Major Outage on Mambu Production (N. Virginia, USA)

Incident Report for Mambu

Postmortem

Summary

Mambu experienced a downtime of 2m19s on Monday 13 August between Aug 13, 2018 5:00:47 PM and Aug 13, 2018 5:03:07 PM on the shared UsEast1 (N. Virginia, USA) Production environment.

What Happened?

Mambu utilises AutoScaling Groups(ASG) as a mechanism to keep the desired number of healthy instances up and running in order to serve traffic. The Application Load Balancer (ALB) is in a close communication with the ASG in order to forward traffic to healthy instances and keep up with scaling based on traffic and latency. The destination of forwarded traffic is called a Target Group (TG). In normal conditions when the ASG spins up a new instance, it gets added to the TG via a registration process.

Due to a failure in the instance registration process, some of our healthy instances weren't successfully registered with the Target Group and remained in the "Pending" state for longer than usual. This resulted in a significant decrease in capacity, required to serve the demanded amount of request, which subsequently caused overload on existing operational instances. As per current self-healing mechanism, we terminate and replace such instances to proactively prevent CPU starvation. During the replacement procedure, there were no more operational instances to serve the requests, hence tenants experienced unavailability for the duration of replacement.

What Are We Doing About This?

As preventive measures, we have added the TG and ASG metrics to our monitoring system and are creating an additional alarm in CloudWatch to proactively respond for this kind of issues. We have also requested clarifications from AWS support in regards to failed Target Group registration, in order to prevent this kind of issues in the future.

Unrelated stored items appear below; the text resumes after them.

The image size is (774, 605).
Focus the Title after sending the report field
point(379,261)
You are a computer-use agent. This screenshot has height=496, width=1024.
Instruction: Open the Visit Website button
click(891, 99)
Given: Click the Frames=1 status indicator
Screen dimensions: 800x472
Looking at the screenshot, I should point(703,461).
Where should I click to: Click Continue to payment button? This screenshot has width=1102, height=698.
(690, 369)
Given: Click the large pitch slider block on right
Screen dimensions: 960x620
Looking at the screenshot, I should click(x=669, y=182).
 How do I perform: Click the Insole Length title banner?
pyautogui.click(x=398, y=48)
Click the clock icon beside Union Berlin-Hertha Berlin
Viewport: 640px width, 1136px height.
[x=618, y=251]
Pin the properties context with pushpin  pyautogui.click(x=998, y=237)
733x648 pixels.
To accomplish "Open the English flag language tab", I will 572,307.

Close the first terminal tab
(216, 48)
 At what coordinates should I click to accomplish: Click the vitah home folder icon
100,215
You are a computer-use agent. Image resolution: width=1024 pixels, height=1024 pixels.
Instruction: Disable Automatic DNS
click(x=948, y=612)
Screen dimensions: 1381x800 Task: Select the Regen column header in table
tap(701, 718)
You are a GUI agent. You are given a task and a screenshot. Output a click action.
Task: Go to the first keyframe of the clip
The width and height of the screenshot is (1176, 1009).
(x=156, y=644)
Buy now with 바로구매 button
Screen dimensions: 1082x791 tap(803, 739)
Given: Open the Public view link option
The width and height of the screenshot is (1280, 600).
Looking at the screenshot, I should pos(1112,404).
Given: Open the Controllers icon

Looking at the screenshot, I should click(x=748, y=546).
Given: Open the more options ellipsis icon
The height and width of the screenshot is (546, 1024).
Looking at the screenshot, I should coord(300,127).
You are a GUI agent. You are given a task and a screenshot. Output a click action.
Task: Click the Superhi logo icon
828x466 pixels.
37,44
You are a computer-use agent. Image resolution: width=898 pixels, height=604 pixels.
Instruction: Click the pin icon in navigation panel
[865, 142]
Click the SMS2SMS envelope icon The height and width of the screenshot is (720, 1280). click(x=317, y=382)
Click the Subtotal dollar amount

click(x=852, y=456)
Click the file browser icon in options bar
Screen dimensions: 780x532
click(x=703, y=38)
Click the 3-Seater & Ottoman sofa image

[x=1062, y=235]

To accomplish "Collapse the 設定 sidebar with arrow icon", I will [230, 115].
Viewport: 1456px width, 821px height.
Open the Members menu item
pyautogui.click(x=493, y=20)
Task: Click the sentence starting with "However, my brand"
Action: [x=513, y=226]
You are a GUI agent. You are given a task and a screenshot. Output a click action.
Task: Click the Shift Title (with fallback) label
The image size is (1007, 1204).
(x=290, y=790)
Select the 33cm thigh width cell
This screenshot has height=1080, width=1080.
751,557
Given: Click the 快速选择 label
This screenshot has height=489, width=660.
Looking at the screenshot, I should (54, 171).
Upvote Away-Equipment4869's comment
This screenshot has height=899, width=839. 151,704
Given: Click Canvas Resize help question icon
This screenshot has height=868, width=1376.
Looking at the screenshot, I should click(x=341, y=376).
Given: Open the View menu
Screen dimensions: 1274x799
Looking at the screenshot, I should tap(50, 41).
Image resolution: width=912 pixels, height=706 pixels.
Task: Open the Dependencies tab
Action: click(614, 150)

We do realise, that the incident caused the disruption of the functionality. As always, if you have any questions or concerns, feel free to contact us via usual support channels

Posted Aug 23, 2018 - 10:55 UTC

Resolved

Mambu experienced an outage of 2m19s (139s in total) from Aug 13, 2018 5:00:47 PM to Aug 13, 2018 5:03:07 PM UTC. This issue was fixed by detecting the erroneous servers and shutting them down. We started an internal investigation of this issue and will post a detailed post-mortem as soon as possible.

Sincere apologies for the issues this event has caused.

Posted Aug 13, 2018 - 17:49 UTC

This incident affected: Mambu Production (N. Virginia, USA) and Mambu Sandbox (N. Virginia, USA).